Upside Down Accordion: a Primer for Accordion-Fools Day
Last week this fine video by Kristofer Yffén made the rounds. Did you notice his curious accordion technique? (Spoiler, um the title of this post.)
Monkey Island 2 – Jojo the Monkey (Accordion version)
Many a novice accordionist has stumbled at this very first hurdle for learning the instrument, “How do you put this thing on?” A surprising number of now famous players made the same flip-a-coin mistake. Rowan, my own co-host on the Accordion Noir radio show is one of those who spent his entire first year playing the accordion upside down.
Since then Rowan has shared several meaningful seconds with beginners and saved them years of effort.
As I study the history of the accordion I have stumbled on some well-known accordionists who either started out and played “lefty” for a while, or stuck with it even when people told them they were doing it wrong. Most famously perhaps, zydeco star Rockin’ Dopsie (“Doop-sie”) always played “Hendrix-style,” and while he didn’t claim virtuosity, he got the job done plenty well.
Helen Carter of the Carter Sisters played for a while that way too:
Helen was befuddled by the accordion. ‘This thing is just totally backwards to the piano,’ she’d complain. Still, under her father’s insistent gaze, Helen kept at the awkward, heavy instrument. And it went a lot easier for her after a date the Carters played in Louisville, where she got some advice from the more studied eye of Pee Wee King. ‘Hey,’ he asked Helen, ‘did you know you’ve got that on upside down?'” (Will You Miss Me When I’m Gone?: the Carter Family and their legacy in American Music, Mark Zwonitzer and Charles Hirshberg. (Simon and Schuster, New York, 2002) pg 269-270)
Not all leftist accordionists are to be trusted though. The vid for Gurus and Rockstars by Forest Sun with accordionist Ingrid Serban is either a twisted lie or maybe a selfie camera mix-up which I missed until she pointed it out to me. You can usually tell by looking at a full-size accordion since the (normally) left-hand buttons should slant down, but if they’re on the left they should slant up. Unless I’m confused.
Gurus and Rockstars – Forest Sun & Ingrid Serban
This one I found after I posted about the Russian garmon accordion a few weeks ago. It’s an old man looking very cold. Easy to imagine sad Russian accordion music, no? I had to do some research to figure out that, yes, his garmon is upside down (the photo isn’t simply reversed). Somehow that “self-taught” musician aspect makes it even more poignant.

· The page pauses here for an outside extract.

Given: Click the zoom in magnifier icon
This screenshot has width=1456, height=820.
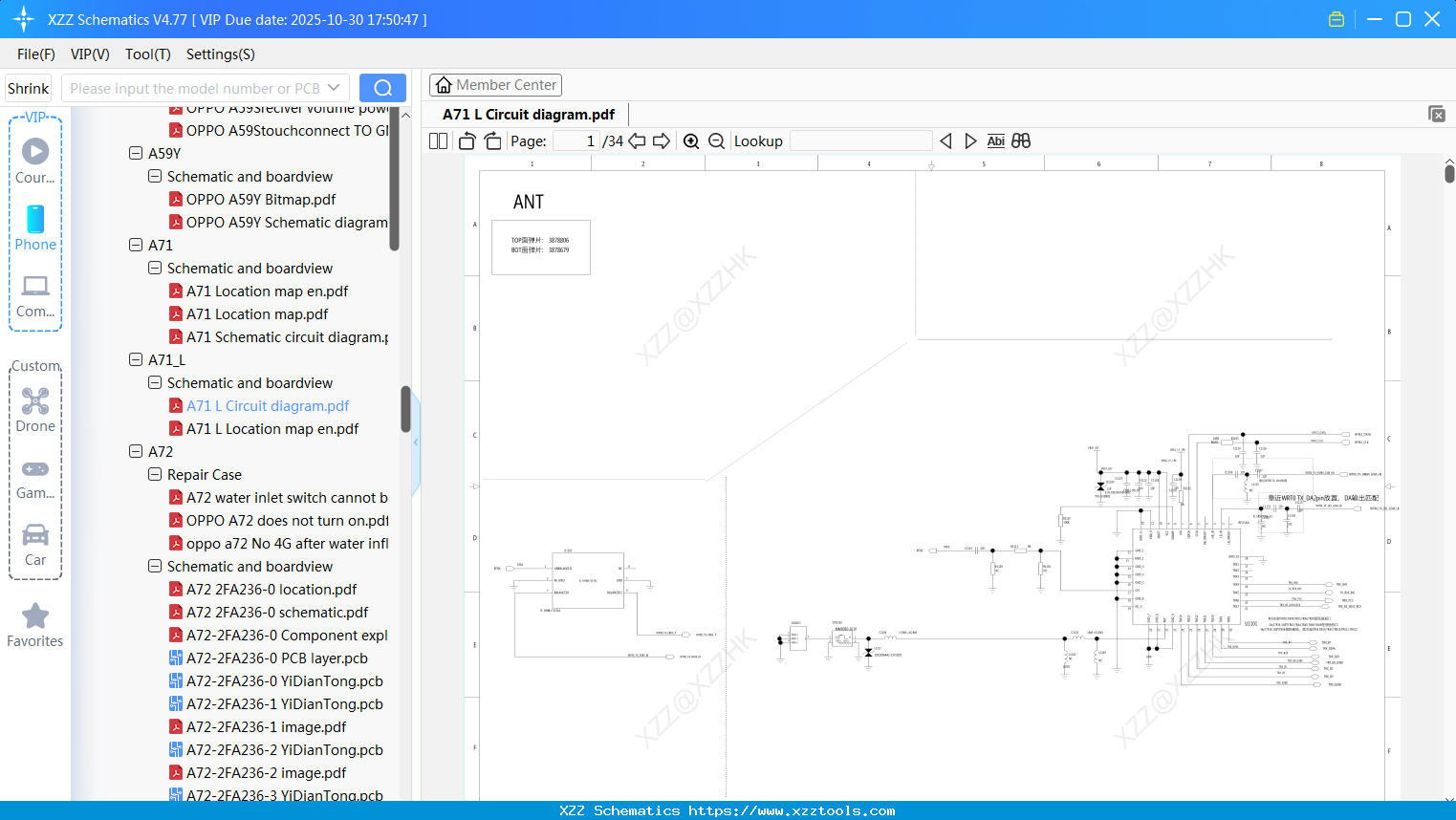Looking at the screenshot, I should coord(691,141).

Other Upside-Squeezers? Sabin Jacques, from Beaumont, Quebec. I’d love to see him demonstrate in person.
Alfredo Gonzalez from Los Tucanes de Tijuana (and before that Explosión Norteña). Marketers take note, these bands have hundreds of photos on their site posing with their fans after every show. That’s some face-to-face music of the people. And his neon accordion rocks.
Historical mystery swaths “Bill (from Ohio)” who played upside-down piano accordion with Cajun/Western-Swinger Leo Soileau in the 1930s. He keeps showing up in books and photos, but nobody seems to know anything more about him? Where’d you go Bill? Back to Ohio?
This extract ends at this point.